From behind his back, he brought out a jar labeled
BESSIE’S SQUASH SOUP
. I was deeply touched.

“Then you’re happy, or at least happier?”

Waiting for his answer, I twirled a squash blossom, and its petals, textured like crepe paper, fluttered gracefully.

He drew his mouth to one side. “We’re finding some satisfaction in what we’re doing there. The place is all our own for us to improve together. It’s a new beginning.”

“I’m glad for you. You did the right thing. And I have something for you to see here.”

“Wait. The situation?”

“Theresa and Marion know never to say a word. No one else knows. It’s as if it never happened.”

I pointed to the mosaic end of the room, where the five finished panels were propped on their easels.

“Who poured?”

“I did! And Frank and Albert and Mr. Belknap helped turn the first one.”

“Mr. Belknap! Well, doesn’t that beat all.”

I shook a squash blossom at him so that it fluttered. “You’ve just given me an idea, if blown glass could be tooled to look like crepe paper.”

Joe grinned the grin of a happier man as he left my studio.

THE MOVE TO THE
new Madison Avenue location a month later meant there was much more space in the new studio, more than we needed.

“What were you thinking?” I asked Mr. Tiffany in private in his new, larger office.

“Maybe someday the union will forget my concession to keep the department at twenty-seven.”

My private hope burst out of me in one shrill word. “Really?”

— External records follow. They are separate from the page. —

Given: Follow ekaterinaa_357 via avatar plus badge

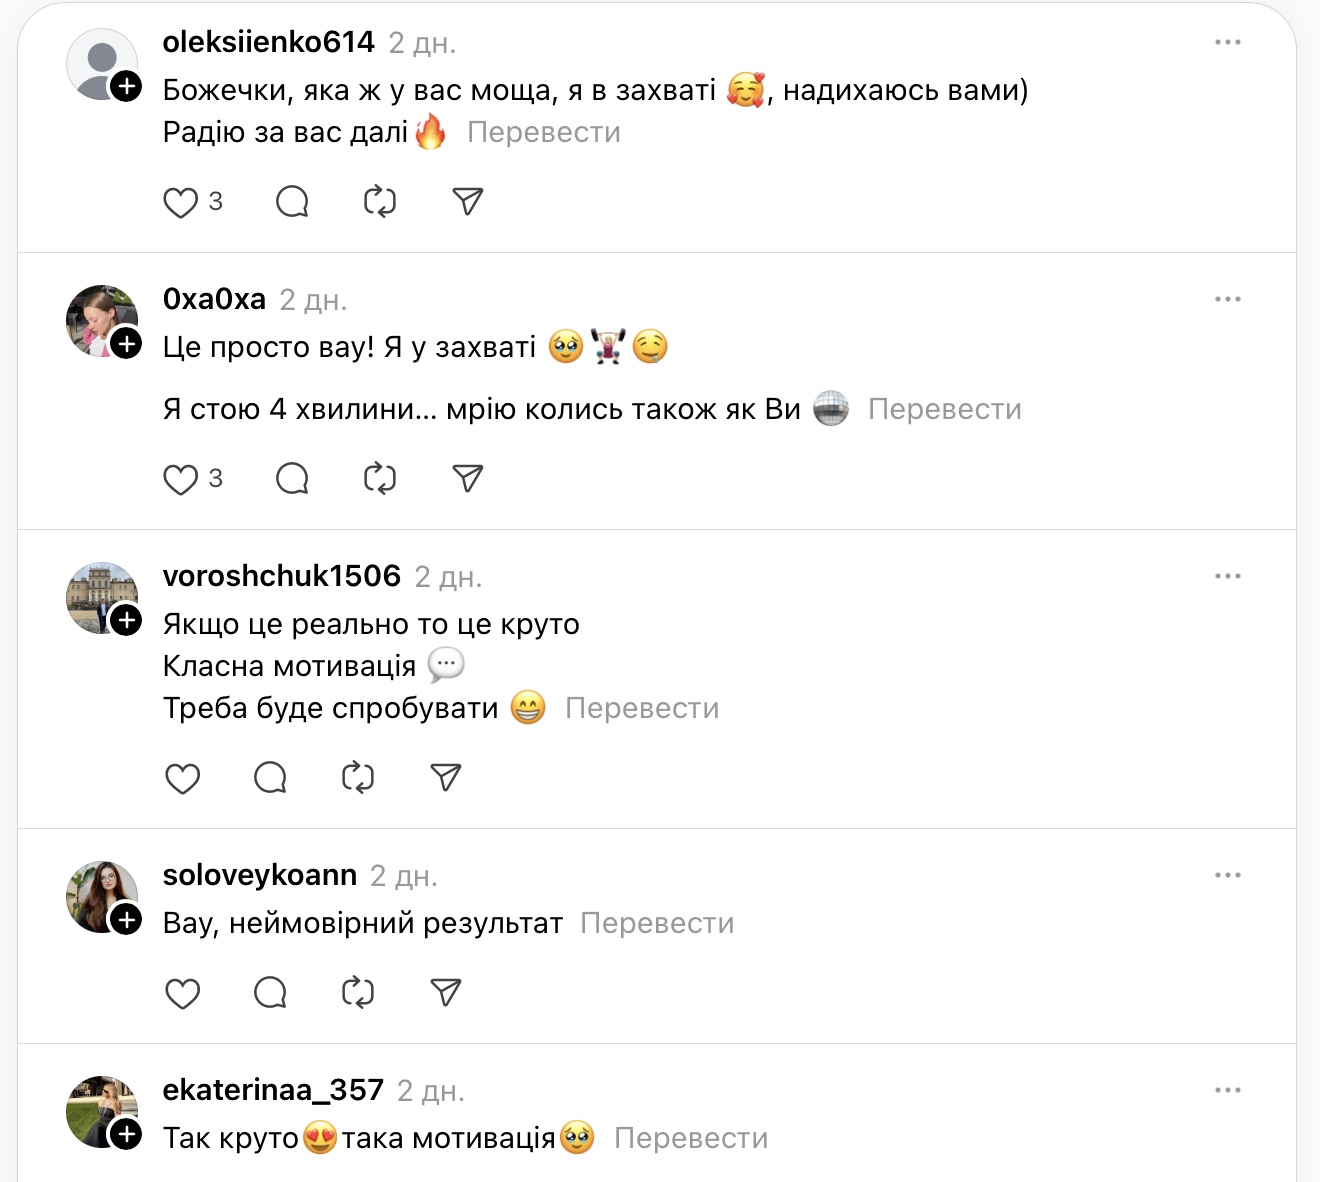Looking at the screenshot, I should click(126, 1134).
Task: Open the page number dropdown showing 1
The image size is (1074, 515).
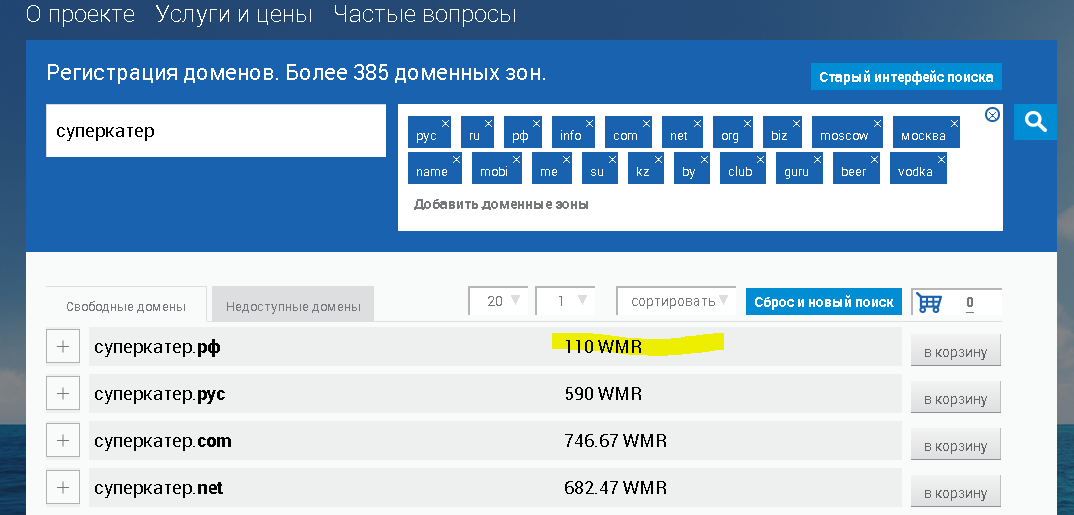Action: click(565, 301)
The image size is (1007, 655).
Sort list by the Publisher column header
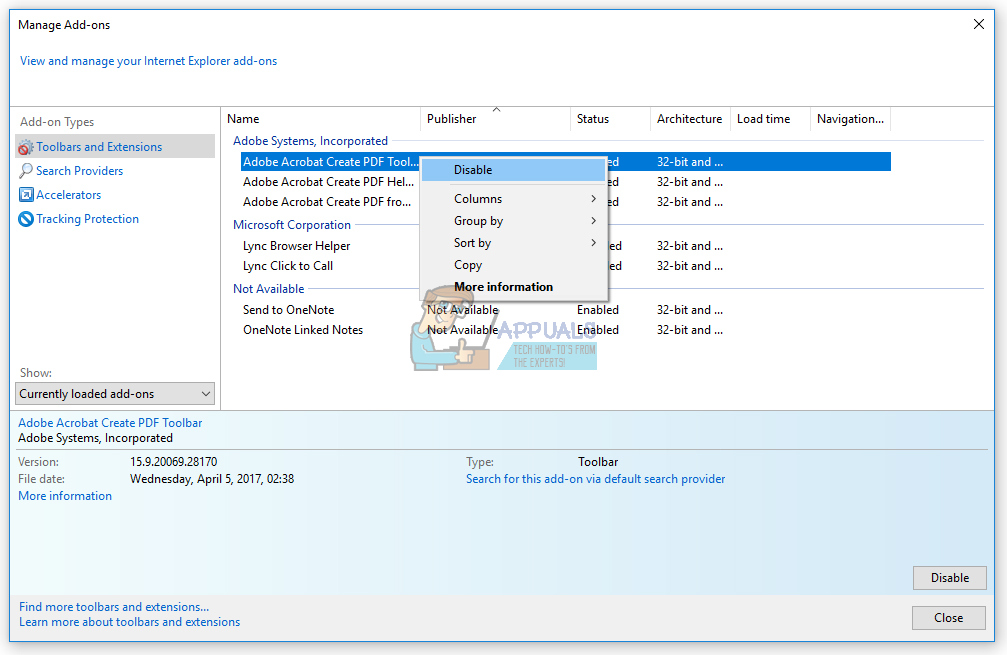click(452, 119)
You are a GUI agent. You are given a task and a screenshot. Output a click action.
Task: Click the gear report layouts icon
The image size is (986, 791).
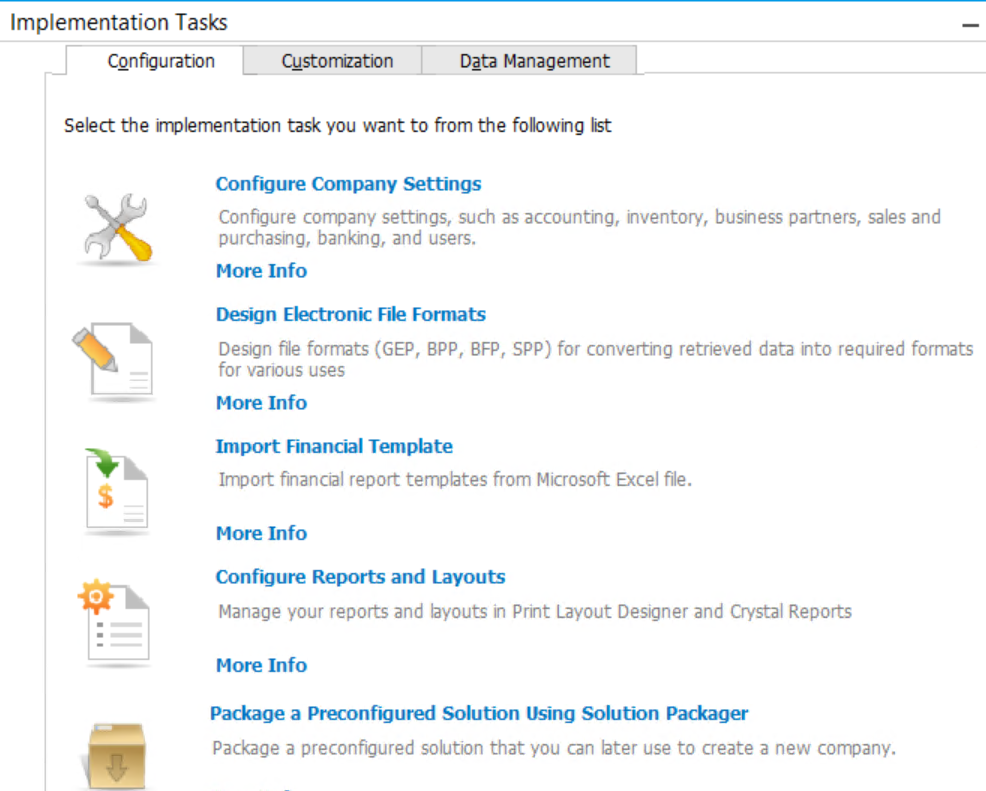coord(114,622)
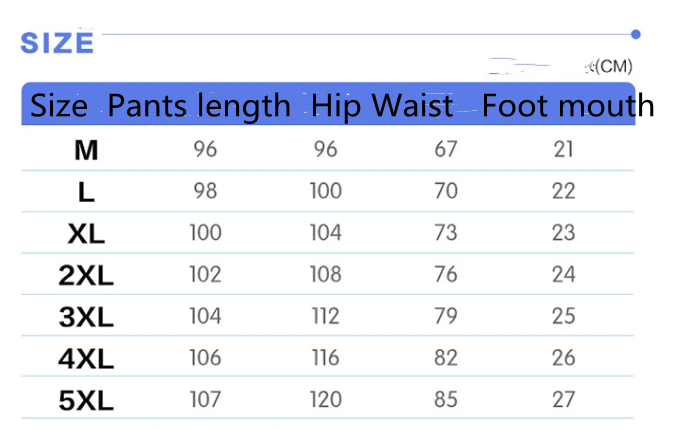Image resolution: width=674 pixels, height=430 pixels.
Task: Click the blue dot ending the title line
Action: pyautogui.click(x=636, y=34)

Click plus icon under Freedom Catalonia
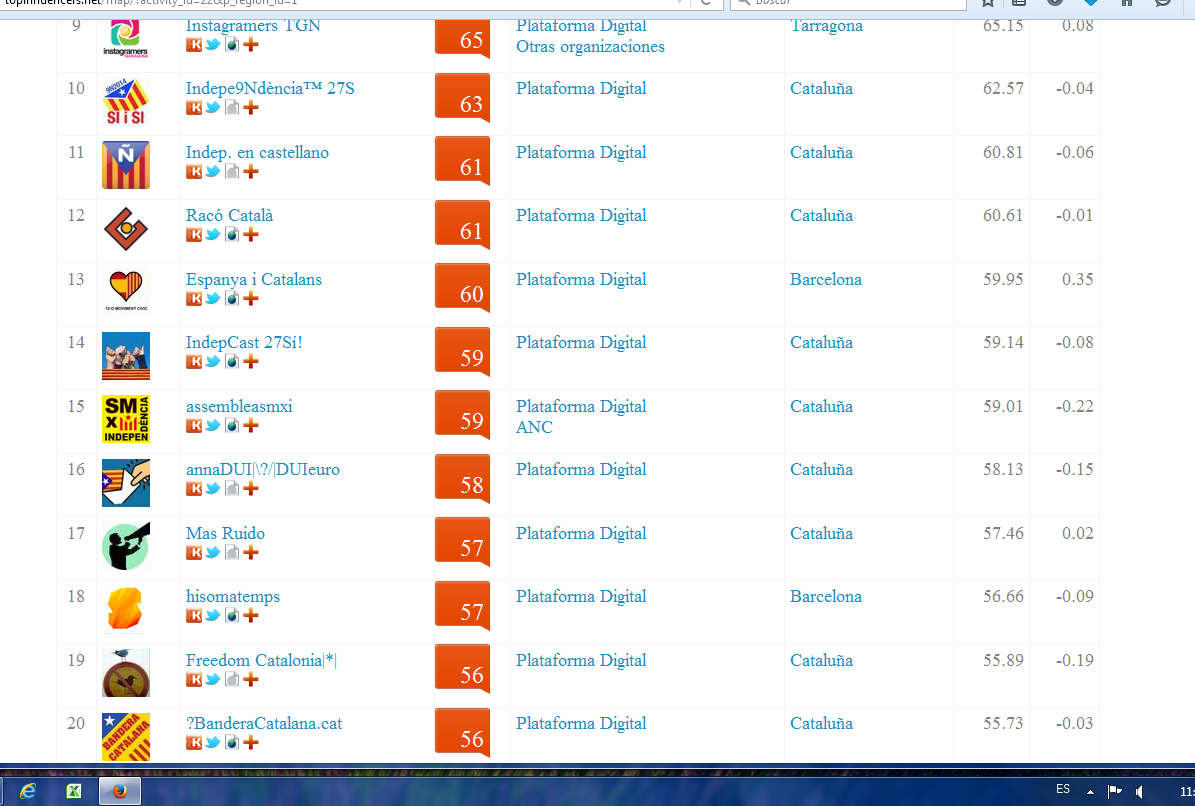[251, 680]
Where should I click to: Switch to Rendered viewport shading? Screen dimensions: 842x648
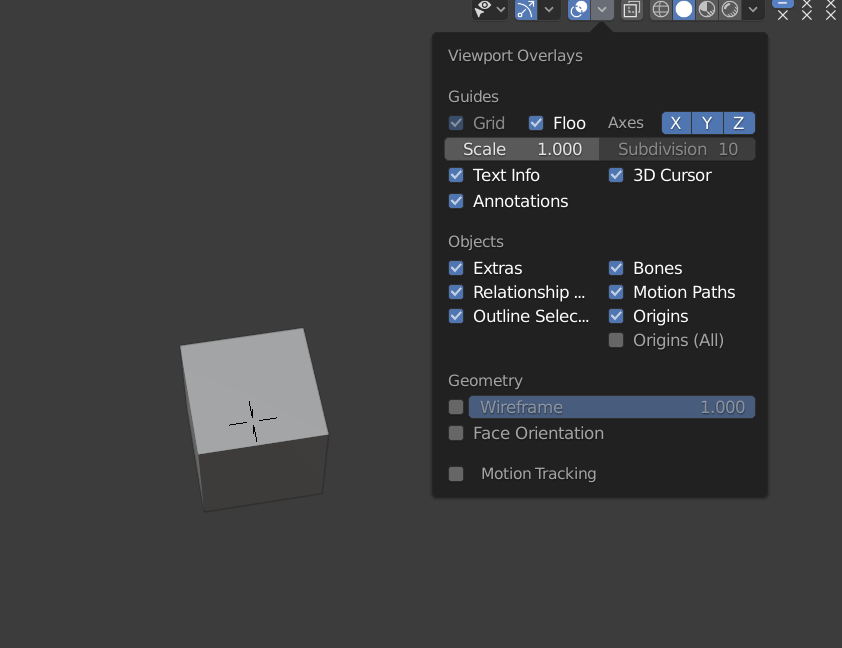pyautogui.click(x=730, y=9)
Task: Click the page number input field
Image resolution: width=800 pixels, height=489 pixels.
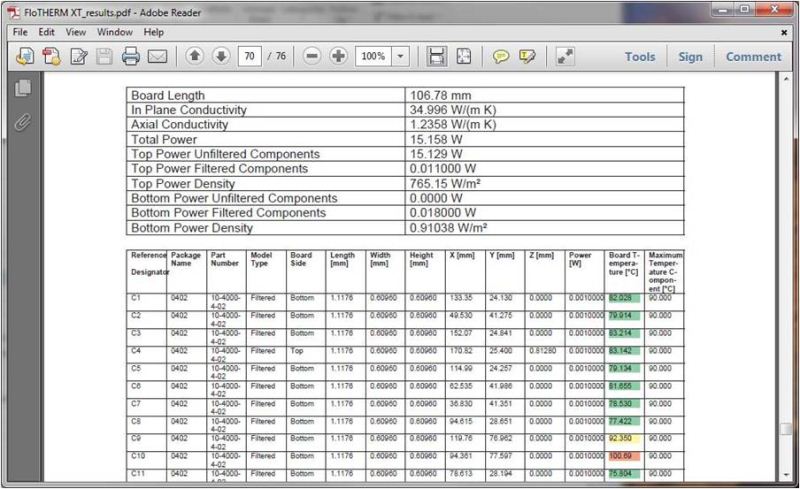Action: tap(249, 57)
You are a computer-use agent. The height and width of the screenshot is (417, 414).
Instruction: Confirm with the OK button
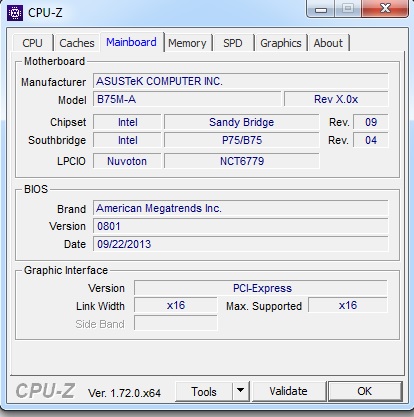coord(365,391)
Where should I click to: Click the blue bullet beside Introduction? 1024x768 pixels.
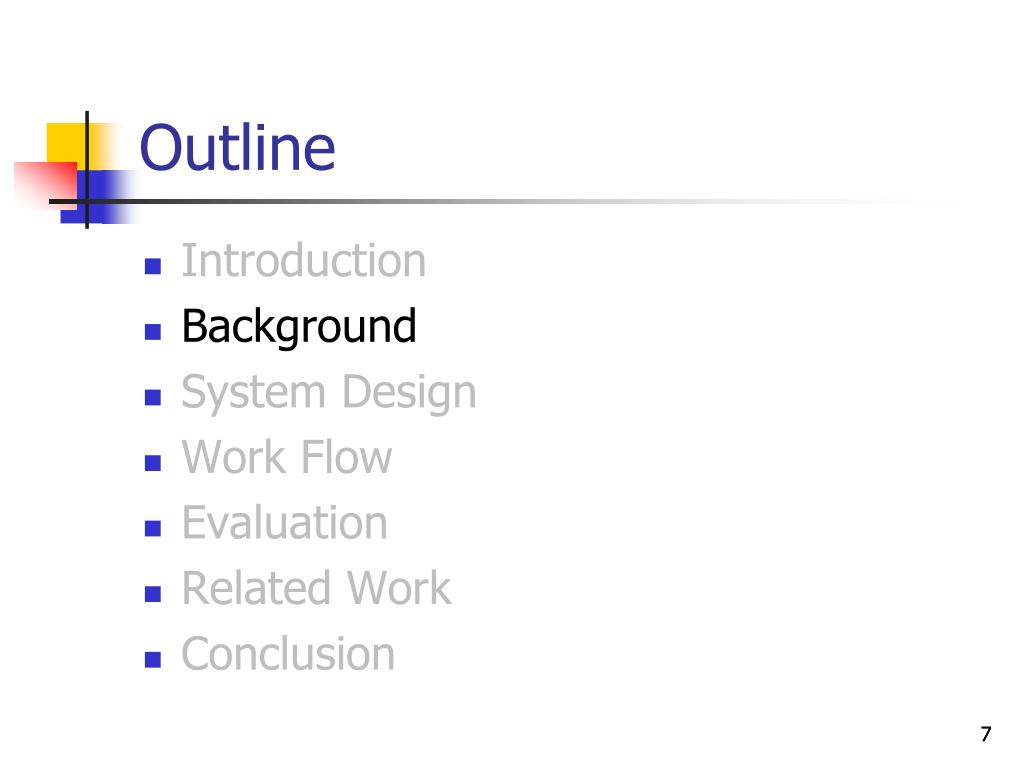(x=153, y=266)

Mr. Platt came in and Mr. Tiffany instantly changed the subject to his design for the base of the squash lamp, telling me what I already knew, and he knew that I knew. Mr. Thomas and Henry Belknap arrived, and I offered to leave.

“No. Stay,” Mr. Tiffany said. “I want you here.”

We sat at the big display table to review the 1906–07 statistics and to go over the price list for the coming year. Never having been invited to these meetings before, I learned that there were two hundred and six workers in the Men’s Window and Lampshade Department, forty-two in the Men’s Mosaic Department, sixty-four in Corona making and blowing glass, and twenty-seven in my department. Since 1900, lamp production in all departments—the men’s geometric leaded shades, the blown shades, and my nature-based shades—had exploded. The price list showed three hundred models of shade and base combinations, with my department producing the most styles. I was thrilled. They had to recognize my strong contribution to the firm.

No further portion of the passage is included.